Bias is in the ear of the beholder. We all like to think that we ‘own’ the ABC and therefore want to hear whatever suits our opinions, interests and prejudices. No broadcaster can fulfil that expectation, of course, but it doesn’t mean to say the ABC is not objective or cannot be trusted.

One gets the impression that ABC’s critics actually are addicted to the national broadcaster. How else could they make such sweeping condemnations if they weren’t tuned in constantly? Or are they subjective about what they choose to watch or listen to and take on board for their judgments? ABC statistics indicate this may be so. It gets about 12,800 complaints a year regarding news and current affairs content. Only 10% (about 1280) warrant investigation by what the ABC says is its independent complaints unit. It so happens the ABC also gets around 1350 complimentary comments.

Murdoch’s reaction has been a relentlessly tedious attack on the ABC, especially through his dutiful retainers at the Australian. Recently they gave a space to a serial complainant of the ABC, Geoffrey Luck, who penned a 1500-word polemic against the national broadcaster’s news service. Predictably, the next edition’s Letters to the Editor column led with with contributions in furious agreement except for one. It was headlined ‘Valuable insights from a former ABC insider’.

Yet Luck was last ‘inside the ABC’ back in the 1970s, deep in the Analog Age when broadcasting output was vastly different to today. But to the Murdochian philosophy it doesn’t really matter. Slinging mud at the ABC is what counts. So much for a paper whose proud front page mantra is ‘For informed Australians’. It is only too willing to run stories which accuse the ABC of being leftist or biased and yet thrives on running lynch mob campaigns of its own, such as the current one against Bill Shorten. Little wonder the Murdoch media didn’t make the top three in the trust survey, the others being SBS and Fairfax Media.

As we have seen in recent weeks, Liberal Party is never short of anti-ABC agitators even though its politicians queue up to be heard on its airwaves when it suits them. The Liberal federal council’s recent vote to privatise the ABC except outside the capital cities was breathtaking in its suicidal innocence. Didn’t delegates realise that tens of thousands of Liberal voters in the big cities are part of the dedicated ABC audience? Had they thought about how all the bush outposts would fill 15 let alone 24 hours of air time and the cost? Would a commercial owner, hungry for ratings and profit, provide the same vast range of topics as the ABC does and meet at least a semblance of the ABC charter?

Look at the New Zealand experience. The government owns the main radio and tv networks. Radio NZ is commercial-free. TVNZ is funded mainly by commercial ads. It is expected to deliver a profit and a dividend to Wellington. The result is frothy programming as if that is where the ratings money is. ABC programs like 7.30, Four Corners and The Drum are unknown there. TVNZ once had a nightly current affairs program of substance. It has been replaced by one described as ‘light and giggly’. It may explain why NZ’s new Minister of Broadcasting, Clare Curran, believes the ABC is a model worth emulating.

NZ’s experience could well be our future if the ABC is ever sold off. The very idea of fairness would be one of the prime casualties. Redneck provocateurs would be introduced because, as Murdoch’s Fox News has demonstrated, that’s where the money is. Inflammatory bias pays. Who knows, may be even Geoffrey Luck and the other critics might lament the good old ABC days of news and current affairs.

FOOTNOTE. In my time at the ABC news department I never heard the slightest suggestion of straying from the editorial straight and narrow in assigning stories. Balanced reporting was the order of the day. Occasionally a completed story was killed because it was lopsided or incorrect. Complaints about Israel reporting were numerous in foreign news. Most were unfounded, but some were justified and the ABC owned up to that.

John Tulloh had a 40-year career in foreign news, including 19 in senior roles at the ABC.

*See Patricia Edgar blog posted July 6.

######

§ **Study questions**:
1: Name the ABC programs that the ABC article says are unknown in New Zealand.
2: From the ABC article, copy everything from "Bias is in the" down to "1350 complimentary comments.".
3: Answer these questions from the ABC article:
(a) About how many complaints a year does the ABC receive about news and current affairs content?
(b) Who is New Zealand's new Minister of Broadcasting?
(c) How many years did John Tulloh spend in senior roles at the ABC?

§ **Data records**:
######

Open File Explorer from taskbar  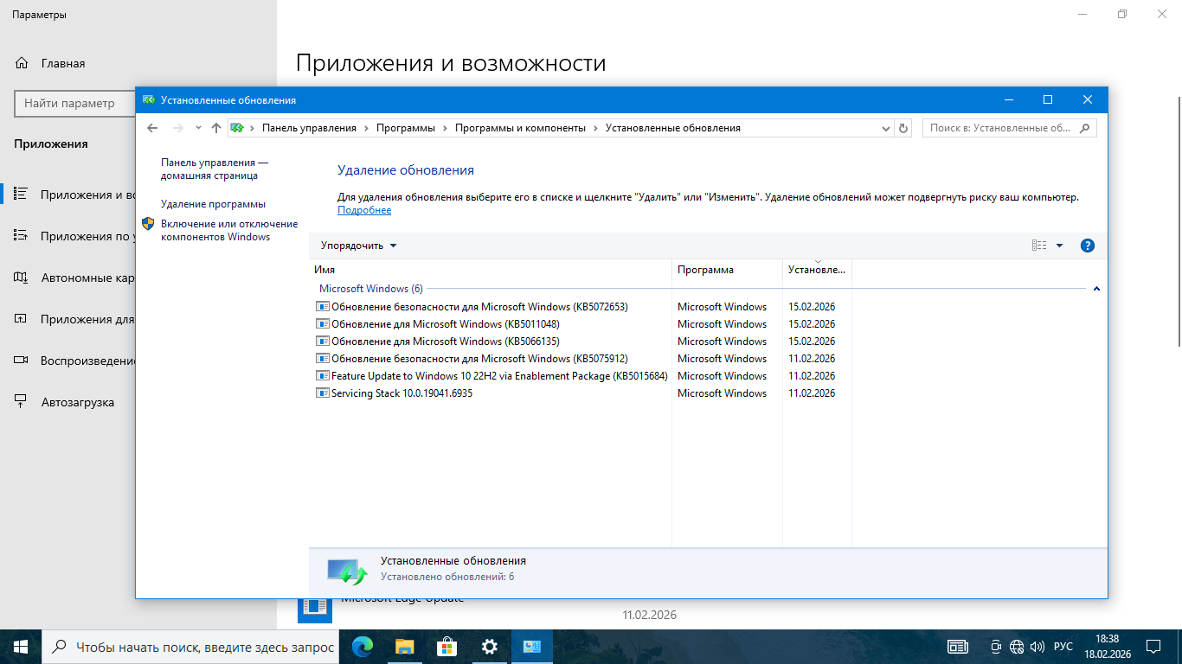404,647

######

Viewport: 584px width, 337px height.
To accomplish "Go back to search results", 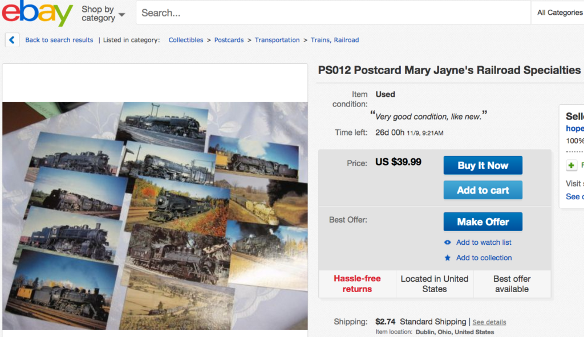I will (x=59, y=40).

######

§ **Answers for the exercise**:
1: 7.30, Four Corners, The Drum

2:
Bias is in the ear of the beholder. We all like to think that we ‘own’ the ABC and therefore want to hear whatever suits our opinions, interests and prejudices. No broadcaster can fulfil that expectation, of course, but it doesn’t mean to say the ABC is not objective or cannot be trusted.

One gets the impression that ABC’s critics actually are addicted to the national broadcaster. How else could they make such sweeping condemnations if they weren’t tuned in constantly? Or are they subjective about what they choose to watch or listen to and take on board for their judgments? ABC statistics indicate this may be so. It gets about 12,800 complaints a year regarding news and current affairs content. Only 10% (about 1280) warrant investigation by what the ABC says is its independent complaints unit. It so happens the ABC also gets around 1350 complimentary comments.

3:
(a) About 12,800
(b) Clare Curran
(c) 19